1 files changed, 88 insertions, 70 deletions

diff --git a/gdb/infrun.c b/gdb/infrun.c
index c60cfc0..e3157f8 100644
--- a/gdb/infrun.c
+++ b/gdb/infrun.c
@@ -1606,6 +1606,7 @@ step_over_info_valid_p (void)
 /* Return true if THREAD is doing a displaced step.  */
 
 static bool
+ATTRIBUTE_UNUSED
 displaced_step_in_progress_thread (thread_info *thread)
 {
   gdb_assert (thread != nullptr);
@@ -1967,6 +1968,31 @@ static displaced_step_finish_status
 displaced_step_finish (thread_info *event_thread,
 		       const target_waitstatus &event_status)
 {
+  /* Check whether the parent is displaced stepping.  */
+  struct regcache *regcache = get_thread_regcache (event_thread);
+  struct gdbarch *gdbarch = regcache->arch ();
+  inferior *parent_inf = event_thread->inf;
+
+  /* If this was a fork/vfork/clone, this event indicates that the
+     displaced stepping of the syscall instruction has been done, so
+     we perform cleanup for parent here.  Also note that this
+     operation also cleans up the child for vfork, because their pages
+     are shared.  */
+
+  /* If this is a fork (child gets its own address space copy) and
+     some displaced step buffers were in use at the time of the fork,
+     restore the displaced step buffer bytes in the child process.
+
+     Architectures which support displaced stepping and fork events
+     must supply an implementation of
+     gdbarch_displaced_step_restore_all_in_ptid.  This is not enforced
+     during gdbarch validation to support architectures which support
+     displaced stepping but not forks.  */
+  if (event_status.kind () == TARGET_WAITKIND_FORKED
+      && gdbarch_supports_displaced_stepping (gdbarch))
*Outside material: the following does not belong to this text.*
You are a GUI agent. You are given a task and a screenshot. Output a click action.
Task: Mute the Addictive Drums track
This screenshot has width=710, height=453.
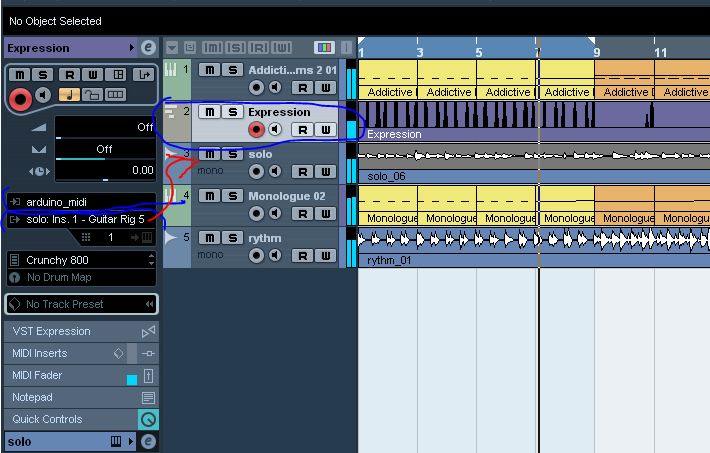[210, 70]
+    gdbarch_displaced_step_restore_all_in_ptid
+      (gdbarch, parent_inf, event_status.child_ptid ());
+
   displaced_step_thread_state *displaced = &event_thread->displaced_step_state;
 
   /* Was this thread performing a displaced step?  */
@@ -1986,8 +2012,39 @@ displaced_step_finish (thread_info *event_thread,
 
   /* Do the fixup, and release the resources acquired to do the displaced
      step. */
-  return gdbarch_displaced_step_finish (displaced->get_original_gdbarch (),
-					event_thread, event_status);
+  displaced_step_finish_status status
+    = gdbarch_displaced_step_finish (displaced->get_original_gdbarch (),
+				     event_thread, event_status);
+
+  if (event_status.kind () == TARGET_WAITKIND_FORKED
+      || event_status.kind () == TARGET_WAITKIND_VFORKED
+      || event_status.kind () == TARGET_WAITKIND_THREAD_CLONED)
+    {
+      /* Since the vfork/fork/clone syscall instruction was executed
+	 in the scratchpad, the child's PC is also within the
+	 scratchpad.  Set the child's PC to the parent's PC value,
+	 which has already been fixed up.  Note: we use the parent's
+	 aspace here, although we're touching the child, because the
+	 child hasn't been added to the inferior list yet at this
+	 point.  */
+
+      struct regcache *child_regcache
+	= get_thread_arch_aspace_regcache (parent_inf,
+					   event_status.child_ptid (),
+					   gdbarch,
+					   parent_inf->aspace);
+      /* Read PC value of parent.  */
+      CORE_ADDR parent_pc = regcache_read_pc (regcache);
+
+      displaced_debug_printf ("write child pc from %s to %s",
+			      paddress (gdbarch,
+					regcache_read_pc (child_regcache)),
+			      paddress (gdbarch, parent_pc));
+
+      regcache_write_pc (child_regcache, parent_pc);
+    }
+
+  return status;
 }
 
 /* Data to be passed around while handling an event.  This data is
@@ -5854,67 +5911,13 @@ handle_inferior_event (struct execution_control_state *ecs)
 
     case TARGET_WAITKIND_FORKED:
     case TARGET_WAITKIND_VFORKED:
-      /* Check whether the inferior is displaced stepping.  */
-      {
-	struct regcache *regcache = get_thread_regcache (ecs->event_thread);
-	struct gdbarch *gdbarch = regcache->arch ();
-	inferior *parent_inf = find_inferior_ptid (ecs->target, ecs->ptid);
-
-	/* If this is a fork (child gets its own address space copy)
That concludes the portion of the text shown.